*Task directions*
Whenever a line in the data holds the string "agent", pull that line out.

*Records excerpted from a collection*

══════════

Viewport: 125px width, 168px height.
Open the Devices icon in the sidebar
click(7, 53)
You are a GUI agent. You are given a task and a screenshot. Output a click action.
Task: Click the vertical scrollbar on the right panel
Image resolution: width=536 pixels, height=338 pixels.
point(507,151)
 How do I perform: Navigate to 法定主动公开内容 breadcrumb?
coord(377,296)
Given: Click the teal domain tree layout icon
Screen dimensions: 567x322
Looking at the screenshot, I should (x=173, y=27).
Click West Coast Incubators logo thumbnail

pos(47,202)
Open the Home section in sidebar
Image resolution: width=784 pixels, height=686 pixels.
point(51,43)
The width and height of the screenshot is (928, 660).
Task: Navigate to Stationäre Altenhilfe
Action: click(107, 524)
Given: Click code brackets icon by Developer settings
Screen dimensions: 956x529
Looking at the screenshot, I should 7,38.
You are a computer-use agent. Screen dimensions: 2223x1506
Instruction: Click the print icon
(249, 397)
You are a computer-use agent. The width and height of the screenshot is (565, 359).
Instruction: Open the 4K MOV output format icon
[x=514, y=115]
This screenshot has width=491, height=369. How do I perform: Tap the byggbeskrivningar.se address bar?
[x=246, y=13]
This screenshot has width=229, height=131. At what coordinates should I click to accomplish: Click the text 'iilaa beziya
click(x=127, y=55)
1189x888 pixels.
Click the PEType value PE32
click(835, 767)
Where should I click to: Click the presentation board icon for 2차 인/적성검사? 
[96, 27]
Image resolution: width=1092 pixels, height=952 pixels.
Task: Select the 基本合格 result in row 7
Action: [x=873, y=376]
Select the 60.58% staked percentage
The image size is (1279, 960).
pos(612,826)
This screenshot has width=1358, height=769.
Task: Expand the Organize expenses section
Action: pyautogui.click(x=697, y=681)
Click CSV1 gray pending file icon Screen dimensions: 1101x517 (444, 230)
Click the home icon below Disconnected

══════════

*Output below*
You are a GUI agent. You are given a task and a screenshot. Output a click action.
You are a computer-use agent. Screen dimensions: 2223x1506
You are a computer-use agent. The width and height of the screenshot is (565, 359).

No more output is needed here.